Relative to what other crates do, the following steps are the biggest:

Of these, MIR_borrow_checking is by far the slowest relative to other crates; expand_crate and macro_expand_crate add the most to the memory usage.

Reminder from my previous exploration: adding a const constructor instead of doing raw struct construction did reduce compile times and peak memory usage (this was before I was measuring the rustc phase breakdown). This is consistent with @Manishearth's interpretation of the above figures.

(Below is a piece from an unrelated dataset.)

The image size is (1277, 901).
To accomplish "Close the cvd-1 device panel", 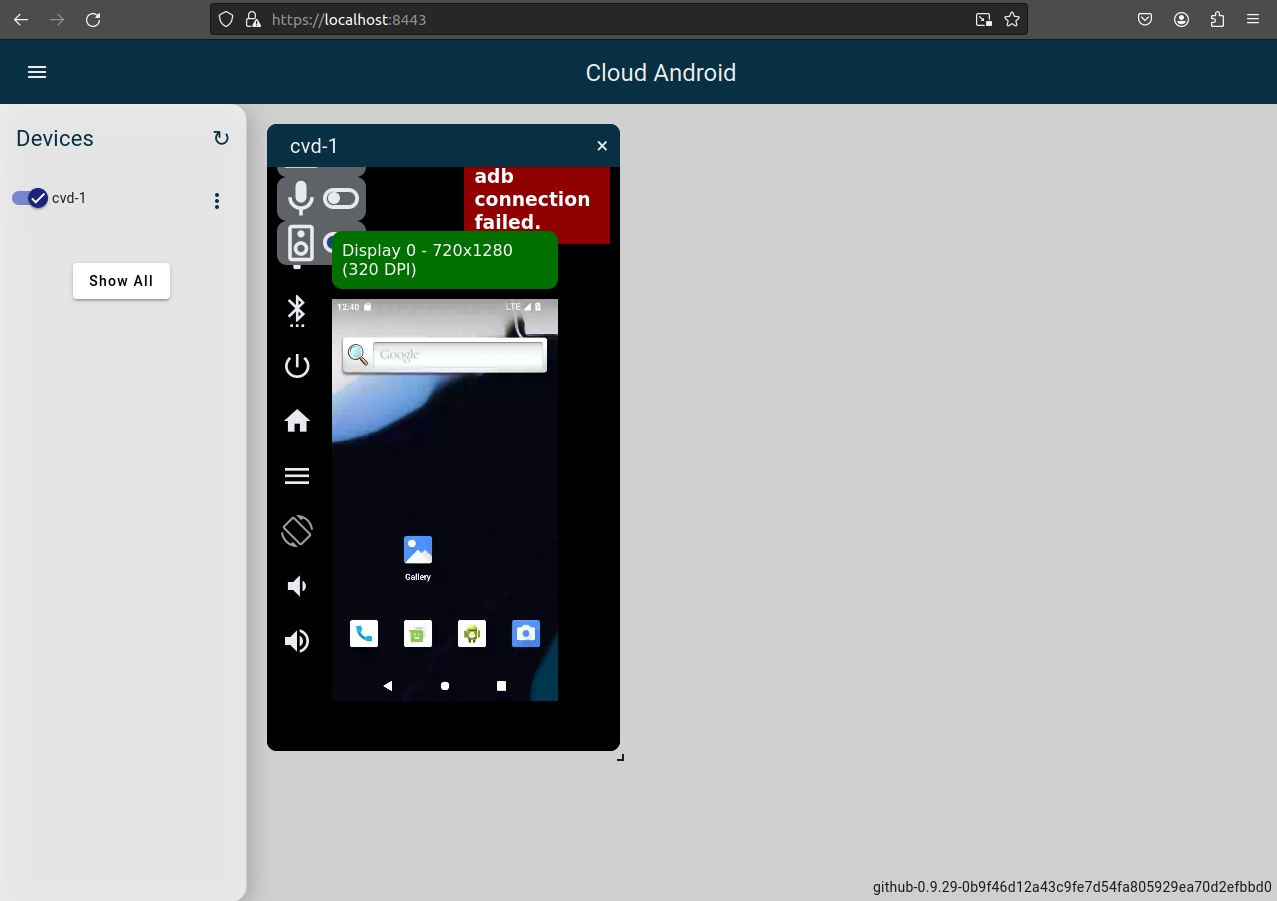I will 602,146.
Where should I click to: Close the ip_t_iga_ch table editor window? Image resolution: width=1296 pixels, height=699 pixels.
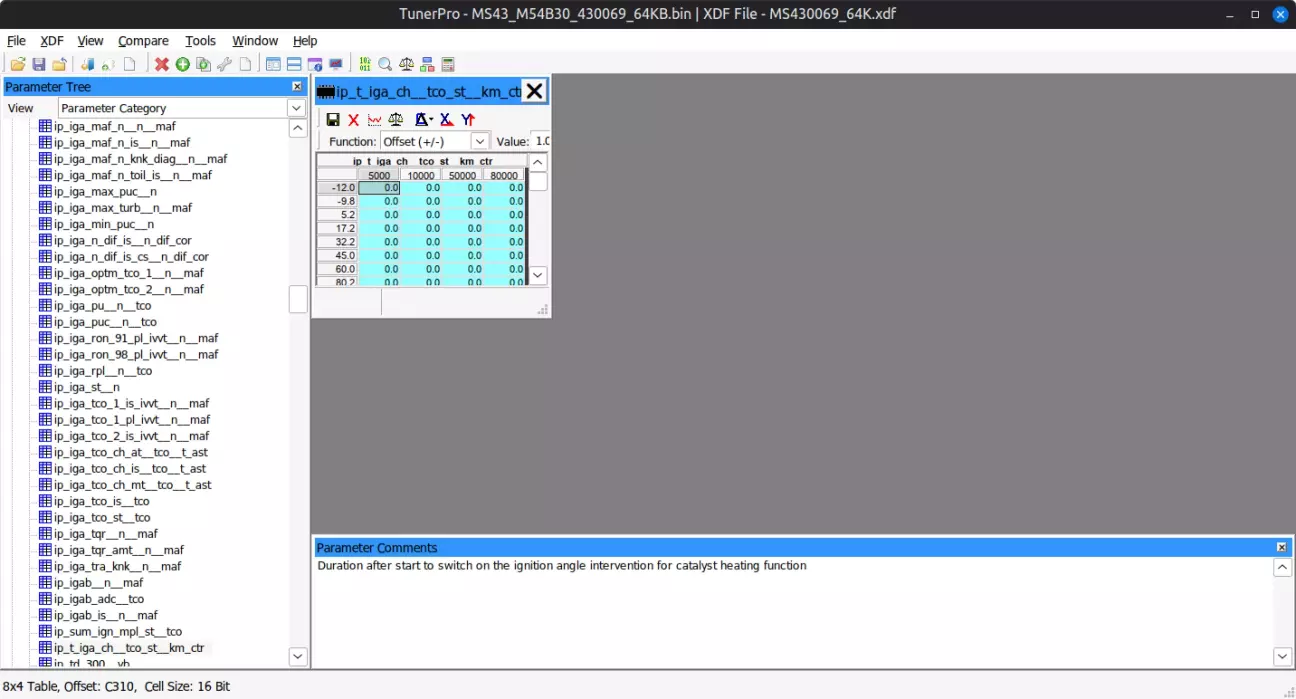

sffc commented 2 months ago

I made a reproducible, standalone case here:

https://github.com/sffc/icu4x_compile_sample/tree/standalone

You can also see some of my previous work on making changes in the July 30 commits on the main branch:

https://github.com/sffc/icu4x_compile_sample/commits/main/

sffc commented 2 months ago

I added const constructors where they were most impactful in #5541.

I don't consider this a long-term solution because:

  1. Custom bake impls are unsafe and should generally be avoided
  2. The compile times are cut approximately in half, but they are still too big

But, for the short term, it should make CI less flaky.